Records
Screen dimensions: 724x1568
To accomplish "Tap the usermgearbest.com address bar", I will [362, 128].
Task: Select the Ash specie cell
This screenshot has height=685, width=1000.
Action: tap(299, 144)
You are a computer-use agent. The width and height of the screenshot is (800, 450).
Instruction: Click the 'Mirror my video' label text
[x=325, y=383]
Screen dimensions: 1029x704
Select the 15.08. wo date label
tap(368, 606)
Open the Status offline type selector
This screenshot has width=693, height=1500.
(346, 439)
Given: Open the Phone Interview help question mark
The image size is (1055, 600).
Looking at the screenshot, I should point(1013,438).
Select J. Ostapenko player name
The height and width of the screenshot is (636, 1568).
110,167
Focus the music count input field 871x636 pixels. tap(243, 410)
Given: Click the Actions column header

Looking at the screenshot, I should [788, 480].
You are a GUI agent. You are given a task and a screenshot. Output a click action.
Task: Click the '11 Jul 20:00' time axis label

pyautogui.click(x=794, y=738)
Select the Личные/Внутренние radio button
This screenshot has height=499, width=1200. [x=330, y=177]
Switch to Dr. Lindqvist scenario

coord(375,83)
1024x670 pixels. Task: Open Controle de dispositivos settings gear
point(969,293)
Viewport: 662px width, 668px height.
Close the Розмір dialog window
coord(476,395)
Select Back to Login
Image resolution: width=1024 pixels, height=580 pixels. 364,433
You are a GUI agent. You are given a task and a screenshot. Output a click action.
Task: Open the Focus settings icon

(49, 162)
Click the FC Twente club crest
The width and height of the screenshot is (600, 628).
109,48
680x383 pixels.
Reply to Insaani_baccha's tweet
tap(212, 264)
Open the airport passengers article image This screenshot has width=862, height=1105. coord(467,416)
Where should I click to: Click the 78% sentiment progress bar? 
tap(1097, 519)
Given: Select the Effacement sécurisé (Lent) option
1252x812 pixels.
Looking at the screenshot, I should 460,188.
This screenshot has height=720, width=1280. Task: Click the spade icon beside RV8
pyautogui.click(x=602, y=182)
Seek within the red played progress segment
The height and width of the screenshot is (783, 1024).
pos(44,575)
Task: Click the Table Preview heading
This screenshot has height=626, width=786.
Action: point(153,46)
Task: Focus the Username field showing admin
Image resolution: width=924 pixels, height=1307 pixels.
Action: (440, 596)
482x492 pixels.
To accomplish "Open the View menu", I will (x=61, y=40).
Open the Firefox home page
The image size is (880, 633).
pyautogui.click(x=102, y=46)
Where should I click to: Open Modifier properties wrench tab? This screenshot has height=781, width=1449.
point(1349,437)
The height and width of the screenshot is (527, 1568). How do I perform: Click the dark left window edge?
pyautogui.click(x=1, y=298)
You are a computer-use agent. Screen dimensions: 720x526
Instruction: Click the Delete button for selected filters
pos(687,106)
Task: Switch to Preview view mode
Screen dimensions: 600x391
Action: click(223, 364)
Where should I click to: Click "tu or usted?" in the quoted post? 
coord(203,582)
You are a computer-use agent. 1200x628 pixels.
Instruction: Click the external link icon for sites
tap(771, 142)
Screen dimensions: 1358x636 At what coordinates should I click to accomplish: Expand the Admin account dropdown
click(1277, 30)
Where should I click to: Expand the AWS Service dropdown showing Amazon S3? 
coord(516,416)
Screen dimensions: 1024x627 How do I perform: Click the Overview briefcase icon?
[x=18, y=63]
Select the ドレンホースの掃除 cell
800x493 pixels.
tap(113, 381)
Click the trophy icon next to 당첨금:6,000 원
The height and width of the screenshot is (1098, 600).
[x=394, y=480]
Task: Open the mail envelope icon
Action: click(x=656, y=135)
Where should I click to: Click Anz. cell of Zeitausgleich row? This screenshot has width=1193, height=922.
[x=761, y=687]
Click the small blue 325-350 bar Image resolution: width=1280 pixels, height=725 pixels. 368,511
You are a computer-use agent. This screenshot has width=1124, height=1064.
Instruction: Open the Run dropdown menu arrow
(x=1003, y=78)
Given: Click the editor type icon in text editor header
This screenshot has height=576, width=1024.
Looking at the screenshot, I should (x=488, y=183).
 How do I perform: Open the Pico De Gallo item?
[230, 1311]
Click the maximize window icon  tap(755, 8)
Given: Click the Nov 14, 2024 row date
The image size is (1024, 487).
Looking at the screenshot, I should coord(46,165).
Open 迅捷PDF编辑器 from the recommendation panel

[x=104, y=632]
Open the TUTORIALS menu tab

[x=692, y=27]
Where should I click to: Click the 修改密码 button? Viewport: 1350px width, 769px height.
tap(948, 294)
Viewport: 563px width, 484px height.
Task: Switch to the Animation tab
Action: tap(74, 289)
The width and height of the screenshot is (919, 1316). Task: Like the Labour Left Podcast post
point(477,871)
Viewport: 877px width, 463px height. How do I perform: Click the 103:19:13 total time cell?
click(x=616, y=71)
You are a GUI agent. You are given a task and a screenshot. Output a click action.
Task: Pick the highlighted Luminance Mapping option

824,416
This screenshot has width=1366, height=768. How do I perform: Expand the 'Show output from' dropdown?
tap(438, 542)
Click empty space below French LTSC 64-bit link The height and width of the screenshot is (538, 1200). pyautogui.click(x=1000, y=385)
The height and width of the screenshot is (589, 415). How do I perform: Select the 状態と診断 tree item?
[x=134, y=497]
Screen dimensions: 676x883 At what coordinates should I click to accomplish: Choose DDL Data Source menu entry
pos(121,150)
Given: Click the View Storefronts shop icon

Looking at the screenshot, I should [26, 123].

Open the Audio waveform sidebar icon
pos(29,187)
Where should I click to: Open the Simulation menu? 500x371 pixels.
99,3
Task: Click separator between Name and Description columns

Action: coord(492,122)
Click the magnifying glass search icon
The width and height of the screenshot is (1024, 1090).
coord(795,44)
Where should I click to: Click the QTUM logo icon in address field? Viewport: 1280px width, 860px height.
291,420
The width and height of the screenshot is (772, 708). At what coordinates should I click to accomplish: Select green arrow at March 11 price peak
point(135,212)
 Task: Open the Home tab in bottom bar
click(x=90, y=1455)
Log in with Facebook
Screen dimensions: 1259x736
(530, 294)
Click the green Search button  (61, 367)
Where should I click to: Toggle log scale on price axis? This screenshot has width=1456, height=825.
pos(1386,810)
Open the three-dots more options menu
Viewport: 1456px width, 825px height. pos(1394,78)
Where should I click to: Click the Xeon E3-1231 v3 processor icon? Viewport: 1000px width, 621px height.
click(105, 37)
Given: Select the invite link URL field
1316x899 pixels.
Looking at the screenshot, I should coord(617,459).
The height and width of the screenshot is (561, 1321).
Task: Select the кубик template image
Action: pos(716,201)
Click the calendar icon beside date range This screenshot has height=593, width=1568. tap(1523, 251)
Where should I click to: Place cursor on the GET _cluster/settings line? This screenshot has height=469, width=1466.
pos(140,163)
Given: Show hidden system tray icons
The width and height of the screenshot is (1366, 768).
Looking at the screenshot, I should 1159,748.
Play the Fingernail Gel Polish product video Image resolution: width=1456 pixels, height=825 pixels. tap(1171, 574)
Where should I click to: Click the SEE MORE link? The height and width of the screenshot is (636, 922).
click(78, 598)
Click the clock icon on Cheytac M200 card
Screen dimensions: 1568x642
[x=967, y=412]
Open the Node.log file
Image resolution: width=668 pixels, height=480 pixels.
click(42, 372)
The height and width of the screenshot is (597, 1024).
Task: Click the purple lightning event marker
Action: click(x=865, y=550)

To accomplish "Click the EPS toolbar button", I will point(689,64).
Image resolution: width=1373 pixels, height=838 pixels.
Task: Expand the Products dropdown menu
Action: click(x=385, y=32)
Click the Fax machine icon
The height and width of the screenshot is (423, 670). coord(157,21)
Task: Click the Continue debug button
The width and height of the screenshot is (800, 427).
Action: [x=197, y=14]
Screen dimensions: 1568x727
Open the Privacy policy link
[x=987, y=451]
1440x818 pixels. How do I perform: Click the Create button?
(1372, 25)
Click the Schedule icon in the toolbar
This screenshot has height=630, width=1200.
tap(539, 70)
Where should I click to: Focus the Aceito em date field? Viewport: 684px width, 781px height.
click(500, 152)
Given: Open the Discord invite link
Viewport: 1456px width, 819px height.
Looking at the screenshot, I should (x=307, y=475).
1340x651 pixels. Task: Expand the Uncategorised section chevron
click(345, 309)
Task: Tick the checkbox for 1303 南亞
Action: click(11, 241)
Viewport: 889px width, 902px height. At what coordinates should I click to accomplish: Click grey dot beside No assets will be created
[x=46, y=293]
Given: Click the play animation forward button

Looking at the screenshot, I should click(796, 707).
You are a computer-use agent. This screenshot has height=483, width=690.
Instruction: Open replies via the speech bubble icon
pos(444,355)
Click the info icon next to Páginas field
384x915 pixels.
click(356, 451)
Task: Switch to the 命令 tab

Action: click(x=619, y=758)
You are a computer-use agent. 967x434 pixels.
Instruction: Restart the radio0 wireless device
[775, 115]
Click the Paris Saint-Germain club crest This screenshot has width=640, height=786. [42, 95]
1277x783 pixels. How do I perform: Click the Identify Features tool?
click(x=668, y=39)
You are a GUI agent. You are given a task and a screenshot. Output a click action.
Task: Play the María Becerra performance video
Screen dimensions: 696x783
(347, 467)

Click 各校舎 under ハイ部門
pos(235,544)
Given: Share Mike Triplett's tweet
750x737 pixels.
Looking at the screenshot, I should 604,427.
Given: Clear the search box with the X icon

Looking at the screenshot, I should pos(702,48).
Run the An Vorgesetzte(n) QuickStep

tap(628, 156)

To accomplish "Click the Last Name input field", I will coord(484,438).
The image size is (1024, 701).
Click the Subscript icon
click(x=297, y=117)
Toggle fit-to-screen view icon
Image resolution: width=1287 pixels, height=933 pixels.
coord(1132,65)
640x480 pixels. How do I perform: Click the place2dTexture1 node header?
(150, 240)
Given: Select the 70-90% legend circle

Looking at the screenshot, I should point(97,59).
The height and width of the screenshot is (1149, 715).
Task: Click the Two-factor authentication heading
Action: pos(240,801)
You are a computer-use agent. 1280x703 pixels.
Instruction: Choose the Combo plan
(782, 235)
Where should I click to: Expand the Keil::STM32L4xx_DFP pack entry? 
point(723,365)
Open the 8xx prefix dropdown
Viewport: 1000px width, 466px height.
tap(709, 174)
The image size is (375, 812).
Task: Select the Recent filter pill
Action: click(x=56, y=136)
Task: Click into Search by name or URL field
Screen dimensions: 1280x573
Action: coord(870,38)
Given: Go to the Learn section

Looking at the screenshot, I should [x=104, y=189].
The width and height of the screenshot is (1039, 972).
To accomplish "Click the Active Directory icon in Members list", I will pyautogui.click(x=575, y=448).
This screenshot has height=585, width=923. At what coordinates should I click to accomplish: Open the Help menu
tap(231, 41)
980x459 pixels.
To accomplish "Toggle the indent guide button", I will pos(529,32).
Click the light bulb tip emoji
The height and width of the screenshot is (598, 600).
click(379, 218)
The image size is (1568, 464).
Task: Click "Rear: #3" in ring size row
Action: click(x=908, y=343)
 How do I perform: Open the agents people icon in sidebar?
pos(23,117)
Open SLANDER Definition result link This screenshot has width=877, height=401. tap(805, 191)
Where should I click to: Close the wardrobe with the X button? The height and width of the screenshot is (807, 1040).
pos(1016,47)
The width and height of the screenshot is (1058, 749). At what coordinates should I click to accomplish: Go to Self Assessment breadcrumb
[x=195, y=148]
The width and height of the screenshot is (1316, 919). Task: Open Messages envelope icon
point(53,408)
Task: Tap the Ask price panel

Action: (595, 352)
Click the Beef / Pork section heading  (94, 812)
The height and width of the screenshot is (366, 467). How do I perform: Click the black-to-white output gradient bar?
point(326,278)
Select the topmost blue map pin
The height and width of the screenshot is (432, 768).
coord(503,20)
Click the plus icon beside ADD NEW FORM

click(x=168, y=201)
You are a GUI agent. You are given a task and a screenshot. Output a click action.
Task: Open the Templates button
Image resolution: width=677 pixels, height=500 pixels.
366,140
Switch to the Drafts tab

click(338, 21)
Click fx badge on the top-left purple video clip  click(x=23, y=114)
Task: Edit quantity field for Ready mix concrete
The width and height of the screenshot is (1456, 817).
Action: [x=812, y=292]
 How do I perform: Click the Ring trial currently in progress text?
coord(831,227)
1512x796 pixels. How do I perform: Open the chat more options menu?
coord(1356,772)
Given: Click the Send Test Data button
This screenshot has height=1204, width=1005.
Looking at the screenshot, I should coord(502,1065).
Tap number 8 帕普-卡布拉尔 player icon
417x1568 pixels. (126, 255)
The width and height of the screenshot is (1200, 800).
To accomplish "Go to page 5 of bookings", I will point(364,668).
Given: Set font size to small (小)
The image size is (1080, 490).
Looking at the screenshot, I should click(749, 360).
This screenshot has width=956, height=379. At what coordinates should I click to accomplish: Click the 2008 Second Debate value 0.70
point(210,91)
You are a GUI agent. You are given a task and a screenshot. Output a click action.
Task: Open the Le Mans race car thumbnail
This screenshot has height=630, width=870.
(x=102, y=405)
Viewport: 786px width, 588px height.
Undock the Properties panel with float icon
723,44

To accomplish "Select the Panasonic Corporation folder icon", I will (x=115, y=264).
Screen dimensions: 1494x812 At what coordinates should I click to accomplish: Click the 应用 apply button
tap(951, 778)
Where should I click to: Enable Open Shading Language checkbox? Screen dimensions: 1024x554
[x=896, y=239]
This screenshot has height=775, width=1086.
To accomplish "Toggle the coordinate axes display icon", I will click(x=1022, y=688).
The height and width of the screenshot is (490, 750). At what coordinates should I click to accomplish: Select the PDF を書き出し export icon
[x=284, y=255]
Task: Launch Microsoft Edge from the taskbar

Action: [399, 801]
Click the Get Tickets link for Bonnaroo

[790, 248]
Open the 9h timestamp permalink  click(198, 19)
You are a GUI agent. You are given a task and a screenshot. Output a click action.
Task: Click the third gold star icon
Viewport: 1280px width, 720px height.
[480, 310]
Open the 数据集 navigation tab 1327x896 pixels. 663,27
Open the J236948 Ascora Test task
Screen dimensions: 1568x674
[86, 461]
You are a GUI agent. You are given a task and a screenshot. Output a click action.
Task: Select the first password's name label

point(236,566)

Work request
Where does the string "Test" appear in the records? Copy every line that holds it.

Expected answer
Given: Click the Send Test Data button
Open the J236948 Ascora Test task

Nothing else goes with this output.